The most significant difference between the two men is what they represent. Borden is the magician. He understands the craft and can see how everything works on a technical level. Angier is the showman. The reason he can’t comprehend Borden’s The Transported Man is that he can’t believe it’s merely as simple as it appears, and so it drives him to look for the more fantastical explanation. These warring sides can also be taken as a metaphor for Nolan’s creative impulses. He wants to be a master craftsman who meticulously weaves together a captivating narrative while also being a showman who will entertain the masses. Borden represents the ideas that Nolan wishes to convey, and Angier is the method for conveying those ideas. They’re at war because you can’t preach to the audience or else you’ll fail to entertain them. If you entertain them with mindless fluff, no one will remember you.

I love the ideas presented in The Prestige, and while I think Memento is a stronger realization of those ideas, The Prestige paints on a bigger canvas about the power of deception and how we lie to ourselves in order to live. Nolan, perhaps more than any other filmmaker working today, understands the power of narrative and how those narratives can mislead us. We lie to ourselves in order to live, but because our lives are based on lies, we can easily find our way to destruction. Borden may be honest with himself, but he’s not honest with anyone else in his life, and his wife commits suicide. Angier lies to himself more than anyone, and he ends up killing himself many times over because (in one of the film’s more ridiculous turns) he believes that drowning isn’t that bad. Like Leonard Shelby or The Young Man or even Will Dormer, these men rely on lies because it’s the only way they know how to live, and Borden and Angier eventually pay a terrible price for those lies even though their goal is ostensibly to entertain an audience.
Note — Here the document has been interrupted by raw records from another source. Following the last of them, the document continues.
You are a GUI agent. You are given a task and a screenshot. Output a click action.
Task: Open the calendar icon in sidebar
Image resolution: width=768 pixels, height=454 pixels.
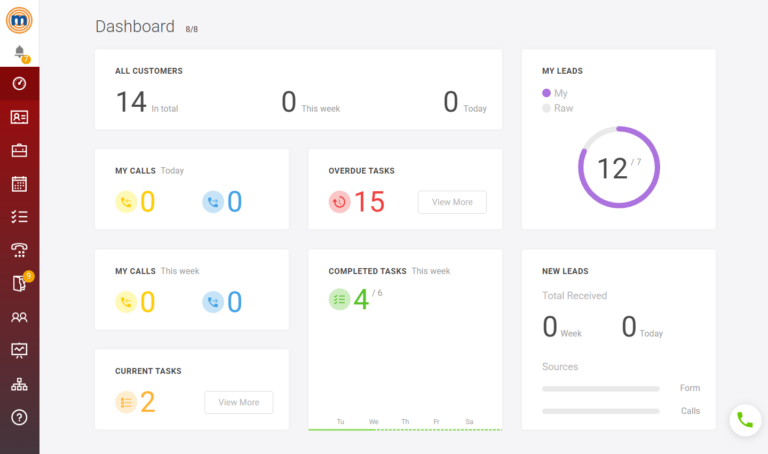point(19,184)
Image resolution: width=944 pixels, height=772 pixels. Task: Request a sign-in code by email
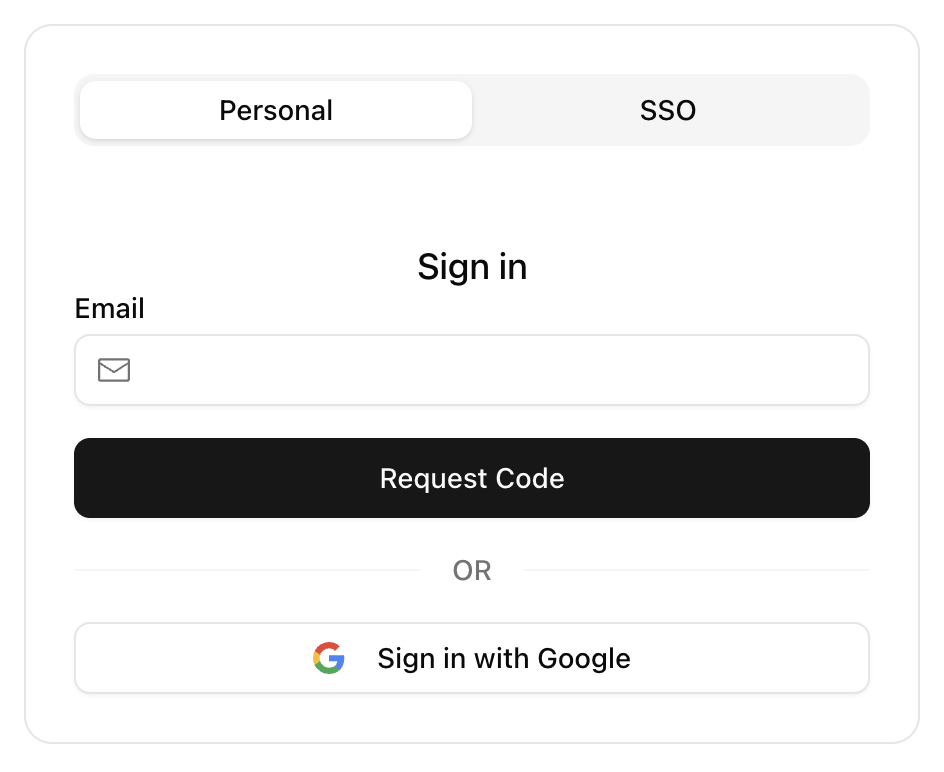pyautogui.click(x=472, y=478)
The medium may seem populist and crass, but the artform—storytelling—requires total devotion and sacrifice.

the-prestige-hugh-jackman
Image via Buena Vista

Where The Prestige falls apart is that it never really reaches the ideals that Nolan and co-writer Jonathan Nolan are working to convey. Like all Nolan movies, The Prestige is beautifully crafted and I love the setting as well as the premise of dueling stage magicians. But overall, the film is uneven. There are plot threads like Root’s (also Jackman) deception and Olivia’s love story that feel better suited for a novel than a movie; they slow down the momentum rather than ratcheting up the tension. Also, for a film packed with talented actors, no one really shines through, which is surprising considering this cast. Everyone is fine, but no one is really popping on screen.

But The Prestige really suffers in its structure. Yet again, Nolan is playing with time and perspective, but here it all feels like a ham-handed attempt at misdirection. Look at everything that happens in the first half hour and you can see how quickly the threads start to get away from Nolan. You’ve got a mysterious opening shot; dueling diaries as Angier and Borden are seemingly writing to themselves but are really writing to their enemy; and a jumbled timeline that’s kind of proceeding chronologically but also jumping back to the end of the story with Borden in prison and being coerced into selling his tricks to the mysterious Lord Cordlow. That may work on an initial viewing where you have an audience trying to spot the trick, but on a repeat viewing, it all becomes tedious and distracting. You no longer want to be fooled; you want to invest in these characters, and instead Borden and Angier are nasty pieces of work.

For a film that so purely channels the personality and ideas of its director and co-writer, I’m always a little amazed that I feel so lukewarm towards The Prestige. This feels like a film I should love and the director’s crowning achievement. Instead, he would continue to explore his main themes in much stronger pictures.